Every Republican candidate running for governor of Tennessee in 2026 supports the Second Amendment. They will tell you so at every stop. They will put it in their campaign materials. They will say “shall not be infringed” in speeches and post about it on social media. Some of them will say it with real conviction. None of that is a constitutional position.

Supporting the Second Amendment as a political matter is not the same thing as understanding what the Second Amendment requires as a legal matter. The first is a preference. The second is an obligation. And right now, in this race, not one candidate has been willing to address the obligation.

What the Oath Actually Requires

Every governor of Tennessee takes an oath to support the Constitution of the United States. That oath is not ceremonial language. It is a legal obligation with a specific content, and Article VI of the Constitution makes that content explicit. When an official takes the oath, they are swearing to uphold the Constitution as written. What that means in practice is that an official who enforces a law repugnant to the Constitution is not acting under lawful authority. The Supreme Court recognized this in Ex parte Young.

The Question That Matters

The Second Amendment says the right of the people to keep and bear arms shall not be infringed. That is a negative command. It is not a balancing test. It is not a suggestion. It is a flat prohibition addressed to government.

The question every candidate in this race needs to answer is not whether they support that right in the abstract. It is what they will do when that right collides with a law that violates it. Will they use the authority of the governor’s office to refuse enforcement of laws that contradict the Second Amendment’s plain text? Those are not exotic questions. They follow directly from the text.

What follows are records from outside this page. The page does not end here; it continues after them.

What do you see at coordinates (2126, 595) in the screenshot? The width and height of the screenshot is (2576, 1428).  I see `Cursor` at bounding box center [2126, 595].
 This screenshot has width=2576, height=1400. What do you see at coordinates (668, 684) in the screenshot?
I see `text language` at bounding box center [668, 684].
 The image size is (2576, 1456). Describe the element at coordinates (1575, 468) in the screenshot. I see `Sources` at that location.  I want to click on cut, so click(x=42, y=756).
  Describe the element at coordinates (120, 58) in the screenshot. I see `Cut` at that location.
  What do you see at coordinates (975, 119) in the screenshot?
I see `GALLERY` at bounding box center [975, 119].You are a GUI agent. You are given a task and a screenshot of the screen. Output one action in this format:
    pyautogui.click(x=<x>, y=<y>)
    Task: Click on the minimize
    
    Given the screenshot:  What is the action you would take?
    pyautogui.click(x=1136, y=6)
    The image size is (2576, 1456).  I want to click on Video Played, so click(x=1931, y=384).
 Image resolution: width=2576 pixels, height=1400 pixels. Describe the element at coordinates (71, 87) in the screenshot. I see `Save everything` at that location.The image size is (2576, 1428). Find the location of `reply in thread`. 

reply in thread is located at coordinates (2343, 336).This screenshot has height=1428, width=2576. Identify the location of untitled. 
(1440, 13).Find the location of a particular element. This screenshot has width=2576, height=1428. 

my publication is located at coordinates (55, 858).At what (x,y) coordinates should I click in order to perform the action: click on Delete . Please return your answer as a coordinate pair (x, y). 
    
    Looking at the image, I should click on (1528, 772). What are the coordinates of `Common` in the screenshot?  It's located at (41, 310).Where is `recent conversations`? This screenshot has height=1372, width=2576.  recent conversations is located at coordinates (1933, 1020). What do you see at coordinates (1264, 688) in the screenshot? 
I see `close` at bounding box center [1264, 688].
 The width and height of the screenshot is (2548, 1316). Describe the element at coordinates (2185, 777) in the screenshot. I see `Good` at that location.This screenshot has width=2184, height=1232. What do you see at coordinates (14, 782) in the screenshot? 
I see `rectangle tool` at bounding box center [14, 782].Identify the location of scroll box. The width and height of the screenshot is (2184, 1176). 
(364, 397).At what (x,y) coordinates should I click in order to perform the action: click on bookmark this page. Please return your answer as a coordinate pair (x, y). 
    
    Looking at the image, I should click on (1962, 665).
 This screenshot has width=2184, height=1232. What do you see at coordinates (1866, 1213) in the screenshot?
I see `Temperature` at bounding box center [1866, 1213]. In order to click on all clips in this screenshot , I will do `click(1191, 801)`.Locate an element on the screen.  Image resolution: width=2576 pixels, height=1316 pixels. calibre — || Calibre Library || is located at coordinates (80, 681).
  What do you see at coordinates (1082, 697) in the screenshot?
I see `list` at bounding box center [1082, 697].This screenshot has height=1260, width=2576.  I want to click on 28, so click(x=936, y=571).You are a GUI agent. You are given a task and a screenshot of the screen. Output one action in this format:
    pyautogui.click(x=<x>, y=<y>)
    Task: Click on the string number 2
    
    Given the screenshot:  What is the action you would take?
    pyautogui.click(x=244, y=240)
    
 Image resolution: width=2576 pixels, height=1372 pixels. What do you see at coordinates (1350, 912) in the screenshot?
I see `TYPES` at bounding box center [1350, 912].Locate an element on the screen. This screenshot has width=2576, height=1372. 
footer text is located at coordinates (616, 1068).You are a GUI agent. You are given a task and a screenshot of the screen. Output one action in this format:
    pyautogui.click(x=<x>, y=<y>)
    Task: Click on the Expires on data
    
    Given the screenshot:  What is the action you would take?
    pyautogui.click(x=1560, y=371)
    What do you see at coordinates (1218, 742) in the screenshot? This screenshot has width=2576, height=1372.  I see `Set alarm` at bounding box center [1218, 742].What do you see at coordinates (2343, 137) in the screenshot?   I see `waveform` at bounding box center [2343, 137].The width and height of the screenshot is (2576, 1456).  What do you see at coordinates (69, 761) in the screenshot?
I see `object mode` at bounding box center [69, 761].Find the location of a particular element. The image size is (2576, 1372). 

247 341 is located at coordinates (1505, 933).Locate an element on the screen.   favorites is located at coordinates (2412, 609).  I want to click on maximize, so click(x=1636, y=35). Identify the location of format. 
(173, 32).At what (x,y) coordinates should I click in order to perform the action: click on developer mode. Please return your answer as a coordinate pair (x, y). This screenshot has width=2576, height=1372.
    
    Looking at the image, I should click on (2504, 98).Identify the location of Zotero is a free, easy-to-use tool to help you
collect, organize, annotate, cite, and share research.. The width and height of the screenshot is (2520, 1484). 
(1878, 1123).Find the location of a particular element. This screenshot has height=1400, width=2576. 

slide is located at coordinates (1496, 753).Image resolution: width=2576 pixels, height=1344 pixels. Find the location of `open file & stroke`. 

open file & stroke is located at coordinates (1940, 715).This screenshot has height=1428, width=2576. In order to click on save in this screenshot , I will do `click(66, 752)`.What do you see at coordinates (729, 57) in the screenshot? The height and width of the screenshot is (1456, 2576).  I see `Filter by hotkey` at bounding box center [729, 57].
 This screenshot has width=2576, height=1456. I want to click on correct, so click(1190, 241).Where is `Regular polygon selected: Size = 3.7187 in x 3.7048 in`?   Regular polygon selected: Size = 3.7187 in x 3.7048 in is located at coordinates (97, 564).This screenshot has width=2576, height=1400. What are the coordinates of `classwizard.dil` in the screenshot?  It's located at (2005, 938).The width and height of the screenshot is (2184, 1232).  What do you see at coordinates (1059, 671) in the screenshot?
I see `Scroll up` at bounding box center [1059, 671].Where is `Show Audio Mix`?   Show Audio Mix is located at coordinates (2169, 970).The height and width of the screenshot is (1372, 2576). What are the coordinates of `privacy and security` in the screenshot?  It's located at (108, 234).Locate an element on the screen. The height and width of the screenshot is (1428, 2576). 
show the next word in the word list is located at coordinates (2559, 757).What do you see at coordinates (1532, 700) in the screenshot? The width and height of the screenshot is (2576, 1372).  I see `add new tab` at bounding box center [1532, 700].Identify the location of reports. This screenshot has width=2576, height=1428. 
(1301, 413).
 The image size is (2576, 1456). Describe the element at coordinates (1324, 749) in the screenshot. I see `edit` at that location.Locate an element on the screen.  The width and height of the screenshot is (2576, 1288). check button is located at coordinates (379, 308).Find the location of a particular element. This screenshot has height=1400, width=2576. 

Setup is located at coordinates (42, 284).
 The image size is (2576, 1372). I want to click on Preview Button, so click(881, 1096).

The Standard Political Dodge

Candidates have developed reliable ways to sound strong on the Second Amendment while avoiding the constitutional substance. The phrase “law-abiding citizens” is where the dodge usually lives. It sounds reasonable. What it actually does is import a judicial invention directly into the candidate’s constitutional framework. The Second Amendment does not say the right of law-abiding citizens. It says the right of the people. Those are different categories, and the difference matters enormously.

The accountability standard is not complicated. It is the same standard the Constitution applies to every official who takes the oath. Say what you mean. Mean what you say. When the text of the document you swore to uphold collides with a law, choose the document.